Task goal: There are pictures in the records below; leave them out and set down exactly the lines from the one holding "You are a computer-use" through the one holding "Click the Raydium icon under GOLOVA/SOL".
+++ Listed records +++
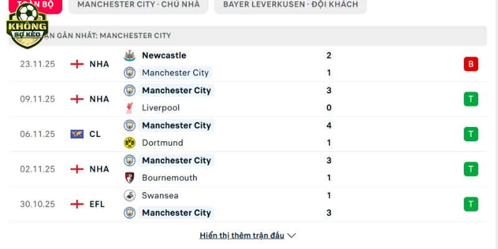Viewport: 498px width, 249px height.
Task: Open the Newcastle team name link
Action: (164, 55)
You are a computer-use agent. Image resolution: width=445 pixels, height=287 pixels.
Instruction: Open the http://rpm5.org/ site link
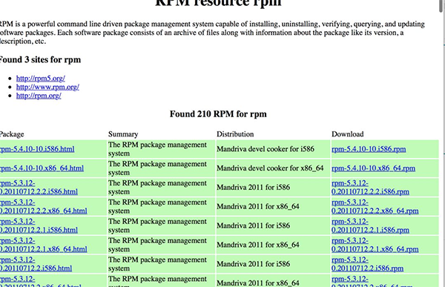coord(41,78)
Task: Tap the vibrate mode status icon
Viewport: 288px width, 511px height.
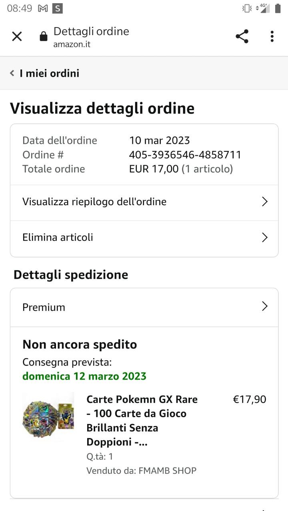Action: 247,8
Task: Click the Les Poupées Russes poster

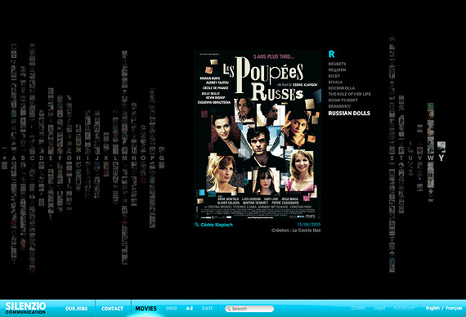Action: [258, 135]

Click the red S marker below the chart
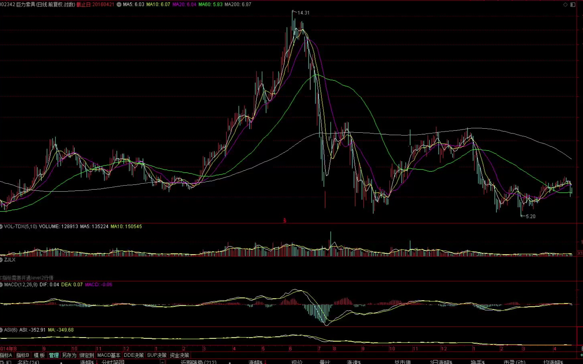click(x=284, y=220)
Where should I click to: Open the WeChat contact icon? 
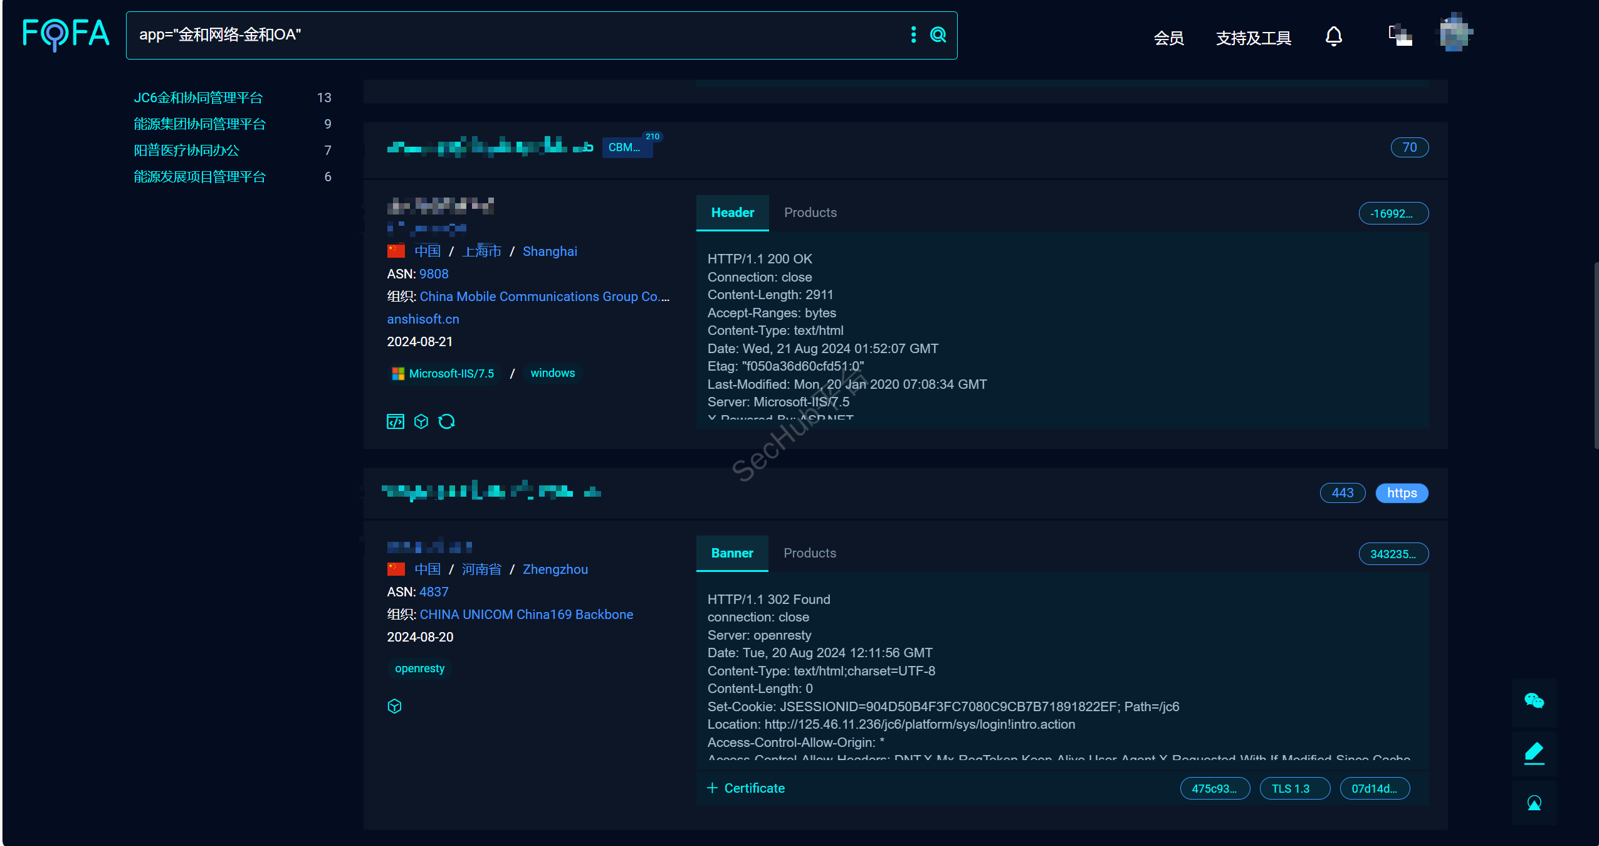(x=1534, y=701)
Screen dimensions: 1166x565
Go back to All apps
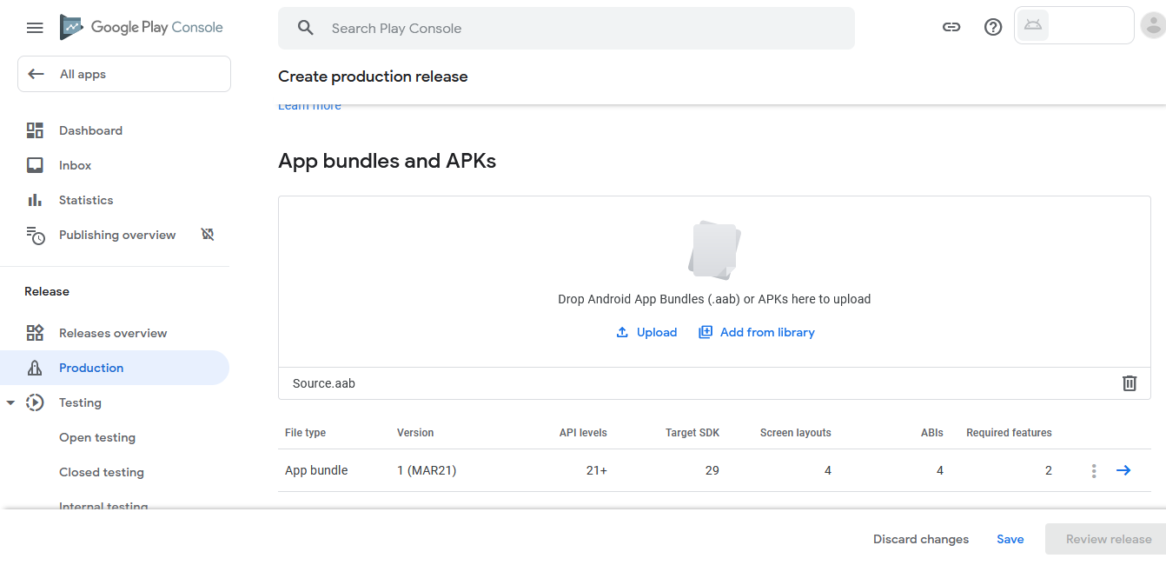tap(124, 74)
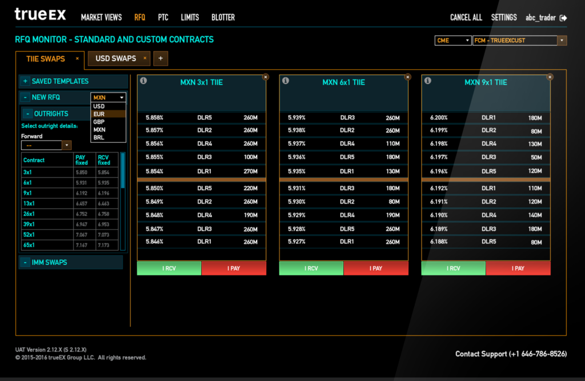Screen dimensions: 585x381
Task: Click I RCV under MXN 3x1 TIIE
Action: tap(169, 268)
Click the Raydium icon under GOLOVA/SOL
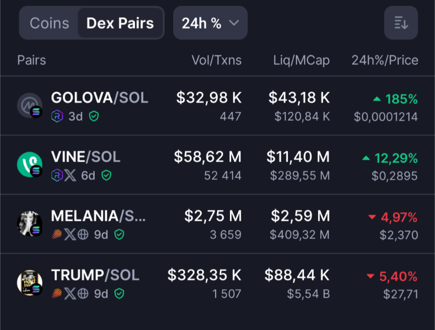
+++
+++ Listed records +++
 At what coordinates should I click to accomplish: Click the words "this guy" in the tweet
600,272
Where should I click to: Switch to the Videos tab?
+++
Output of the task:
You are a computer-use agent. Image resolution: width=445 pixels, height=287 pixels.
Instruction: Open the http://rpm5.org/ site link
coord(41,78)
Task: Tap the vibrate mode status icon
Viewport: 288px width, 511px height.
Action: 247,8
Task: Click the Les Poupées Russes poster

Action: [258, 135]

Click the red S marker below the chart
click(x=284, y=220)
Where should I click to: Open the WeChat contact icon? 
(x=1534, y=701)
Screen dimensions: 1166x565
Go back to All apps
tap(124, 74)
Screen dimensions: 585x381
Task: Click I RCV under MXN 3x1 TIIE
Action: tap(169, 268)
Click the Raydium icon under GOLOVA/SOL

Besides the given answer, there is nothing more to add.